225 Bush Street, 20th Floor

San Francisco, CA 94104-4215

Dear Ray:

Design Within Reach, Inc. (the “Company”) is pleased to provide you with this amended offer letter setting forth the terms under which you will serve as the Company’s President and Chief Executive Officer. As President and Chief Executive Officer, you will report to the Company’s Board of Directors.

You will be paid a salary at an annual rate of $350,000, payable in installments pursuant to the Company’s bi-weekly payroll policy. This salary increase will be retroactive to January 1, 2007. You are eligible for all Company benefits. You will be eligible to receive a bonus of up to 100% of your annual salary, based on the achievement of corporate and individual goals to be set by the Compensation Committee of the Board of Directors. For the year 2007, you also will receive an automatic bonus of $50,000 if you are serving as the Company’s Chief Executive Officer at the end of the year. Corporate and individual goals shall be determined as soon as practicable following Board approval of the 2007 Company Business Plan.

During your tenure as President and Chief Executive Officer of the Company, you will have a seat on the Company’s Board of Directors.

By accepting this offer, you agree that, to the best of your ability, you will at all times loyally and conscientiously perform all of the duties and obligations required of you by the Company’s Board of Directors and implicit in your responsibilities as President and Chief Executive Officer, to the reasonable satisfaction of the Company. During the term of your employment, you will devote all of your business time and attention to the business of the Company, and will not render commercial or professional services to any person or organization, whether or not for compensation, without the prior consent of the Company’s Board of Directors.
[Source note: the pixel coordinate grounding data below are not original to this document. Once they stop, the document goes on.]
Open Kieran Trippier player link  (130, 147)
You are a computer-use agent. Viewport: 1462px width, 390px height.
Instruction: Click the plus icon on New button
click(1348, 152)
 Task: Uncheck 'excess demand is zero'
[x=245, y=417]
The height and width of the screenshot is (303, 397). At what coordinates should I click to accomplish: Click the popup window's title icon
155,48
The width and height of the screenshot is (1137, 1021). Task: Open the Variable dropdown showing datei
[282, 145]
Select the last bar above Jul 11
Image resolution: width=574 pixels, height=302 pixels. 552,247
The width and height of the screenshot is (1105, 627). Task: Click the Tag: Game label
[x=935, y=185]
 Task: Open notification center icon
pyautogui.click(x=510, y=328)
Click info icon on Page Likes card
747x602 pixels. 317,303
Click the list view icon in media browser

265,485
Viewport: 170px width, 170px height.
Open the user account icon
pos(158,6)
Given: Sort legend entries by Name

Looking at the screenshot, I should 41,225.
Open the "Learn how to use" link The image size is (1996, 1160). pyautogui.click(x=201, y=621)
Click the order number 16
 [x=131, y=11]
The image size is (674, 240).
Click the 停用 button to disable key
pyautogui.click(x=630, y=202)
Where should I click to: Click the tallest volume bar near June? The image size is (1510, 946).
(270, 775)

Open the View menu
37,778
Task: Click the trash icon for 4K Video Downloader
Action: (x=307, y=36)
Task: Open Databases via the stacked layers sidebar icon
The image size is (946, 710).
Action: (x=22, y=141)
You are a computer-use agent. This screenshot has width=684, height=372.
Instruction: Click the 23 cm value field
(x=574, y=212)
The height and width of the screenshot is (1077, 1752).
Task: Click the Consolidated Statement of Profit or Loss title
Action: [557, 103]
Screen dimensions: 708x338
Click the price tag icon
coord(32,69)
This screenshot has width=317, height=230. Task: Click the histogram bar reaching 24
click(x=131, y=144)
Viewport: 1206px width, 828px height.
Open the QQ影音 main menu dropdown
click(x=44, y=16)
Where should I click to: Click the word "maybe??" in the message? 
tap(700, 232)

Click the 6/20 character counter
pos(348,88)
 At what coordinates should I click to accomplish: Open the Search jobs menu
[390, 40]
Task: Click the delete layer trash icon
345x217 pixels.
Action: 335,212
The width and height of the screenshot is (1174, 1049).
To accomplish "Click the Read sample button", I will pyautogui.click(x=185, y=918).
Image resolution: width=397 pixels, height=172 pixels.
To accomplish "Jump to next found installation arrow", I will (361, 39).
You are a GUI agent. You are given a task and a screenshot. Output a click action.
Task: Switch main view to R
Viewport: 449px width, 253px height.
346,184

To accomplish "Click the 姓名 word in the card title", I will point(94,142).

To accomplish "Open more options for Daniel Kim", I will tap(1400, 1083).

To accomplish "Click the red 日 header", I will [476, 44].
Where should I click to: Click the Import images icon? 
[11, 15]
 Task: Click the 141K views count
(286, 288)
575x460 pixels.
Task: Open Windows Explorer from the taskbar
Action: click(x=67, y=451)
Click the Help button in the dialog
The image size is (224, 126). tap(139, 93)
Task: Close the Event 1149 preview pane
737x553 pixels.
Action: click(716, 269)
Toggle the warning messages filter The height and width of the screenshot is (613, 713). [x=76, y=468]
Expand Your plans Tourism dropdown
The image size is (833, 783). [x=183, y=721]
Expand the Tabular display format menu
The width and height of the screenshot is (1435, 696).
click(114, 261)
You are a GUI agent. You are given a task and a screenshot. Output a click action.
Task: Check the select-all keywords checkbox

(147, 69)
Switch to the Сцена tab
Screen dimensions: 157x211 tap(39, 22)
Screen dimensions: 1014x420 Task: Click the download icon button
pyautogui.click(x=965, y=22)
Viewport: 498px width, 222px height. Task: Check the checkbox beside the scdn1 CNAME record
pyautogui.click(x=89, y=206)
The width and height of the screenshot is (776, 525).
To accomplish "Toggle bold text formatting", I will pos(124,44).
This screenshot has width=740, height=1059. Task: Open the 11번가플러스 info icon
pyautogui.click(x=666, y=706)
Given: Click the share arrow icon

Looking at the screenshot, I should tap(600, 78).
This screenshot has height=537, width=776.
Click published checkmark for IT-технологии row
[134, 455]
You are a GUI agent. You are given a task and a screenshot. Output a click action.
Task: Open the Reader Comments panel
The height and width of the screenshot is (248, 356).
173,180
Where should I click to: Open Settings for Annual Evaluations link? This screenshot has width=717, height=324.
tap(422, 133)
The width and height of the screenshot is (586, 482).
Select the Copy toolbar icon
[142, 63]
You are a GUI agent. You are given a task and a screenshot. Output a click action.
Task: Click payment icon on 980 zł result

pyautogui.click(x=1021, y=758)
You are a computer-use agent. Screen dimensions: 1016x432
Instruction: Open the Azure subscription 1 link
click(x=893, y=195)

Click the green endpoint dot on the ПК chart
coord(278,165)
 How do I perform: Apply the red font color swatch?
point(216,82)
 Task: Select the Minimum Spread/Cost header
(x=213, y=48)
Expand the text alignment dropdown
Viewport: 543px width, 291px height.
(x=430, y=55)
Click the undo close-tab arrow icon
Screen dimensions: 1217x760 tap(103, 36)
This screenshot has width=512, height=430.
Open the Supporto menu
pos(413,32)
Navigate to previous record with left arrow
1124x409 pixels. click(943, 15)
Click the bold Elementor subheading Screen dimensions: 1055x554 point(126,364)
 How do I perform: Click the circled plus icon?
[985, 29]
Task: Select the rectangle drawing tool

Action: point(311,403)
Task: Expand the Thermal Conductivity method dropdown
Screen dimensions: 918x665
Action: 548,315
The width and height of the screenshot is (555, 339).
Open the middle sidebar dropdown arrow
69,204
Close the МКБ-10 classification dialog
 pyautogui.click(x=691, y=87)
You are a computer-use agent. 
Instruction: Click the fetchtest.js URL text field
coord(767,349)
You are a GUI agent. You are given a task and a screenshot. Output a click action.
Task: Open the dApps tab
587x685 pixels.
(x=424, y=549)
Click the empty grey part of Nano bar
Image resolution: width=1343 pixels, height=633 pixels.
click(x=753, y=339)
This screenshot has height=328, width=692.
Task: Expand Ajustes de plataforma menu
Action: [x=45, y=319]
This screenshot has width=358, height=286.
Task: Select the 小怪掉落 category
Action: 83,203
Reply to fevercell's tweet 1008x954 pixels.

You agree that you will not directly or indirectly engage or participate in any business that is competitive in any manner with the business of the Company; provided, however, that nothing in this agreement will prevent you from owning no more than 1% of the outstanding equity securities of a corporation whose stock is listed on a national stock exchange.

You agree at all times during the term of your employment with the Company, and thereafter, to hold in strictest confidence, and not to use, except for the benefit of the Company, or to disclose to any person, firm, corporation or other entity, except as required by your duties for the Company, any “Confidential Information” of the Company. “Confidential Information” includes, but is not limited to, information pertaining to any aspect of the Company’s business which is information not known to actual or potential competitors of the Company; information not known to the investing public; information not known to other third parties; or information that is proprietary to the Company or to its customers or suppliers, whether of a technical, financial or other nature.

In the course of your employment with the Company, you will be subject to and required to comply with all Company policies, and applicable laws and regulations.


Employment with the Company is “at-will.” This means that it is not for any specified period of time and can be terminated by you or by the Company at any time, with or without advance notice, and for any or no particular reason or cause.

If your employment is terminated by the Company without cause (and not as a result of your death or disability), and if (i) you have been employed by the Company for three months or more and (ii) you sign a general release of known and unknown claims in form satisfactory to the Company, you will receive severance payments totaling $350,000, less applicable withholding, to be paid over a period of six (6) months following the effective date of release. Severance payments will be made in accordance with the Company’s normal payroll procedures. In the event that such termination without cause occurs within one year following any Change of Control (and you sign the release of claims described above), in addition to receiving the severance payments described above, your unvested Company stock options shall immediately vest in full.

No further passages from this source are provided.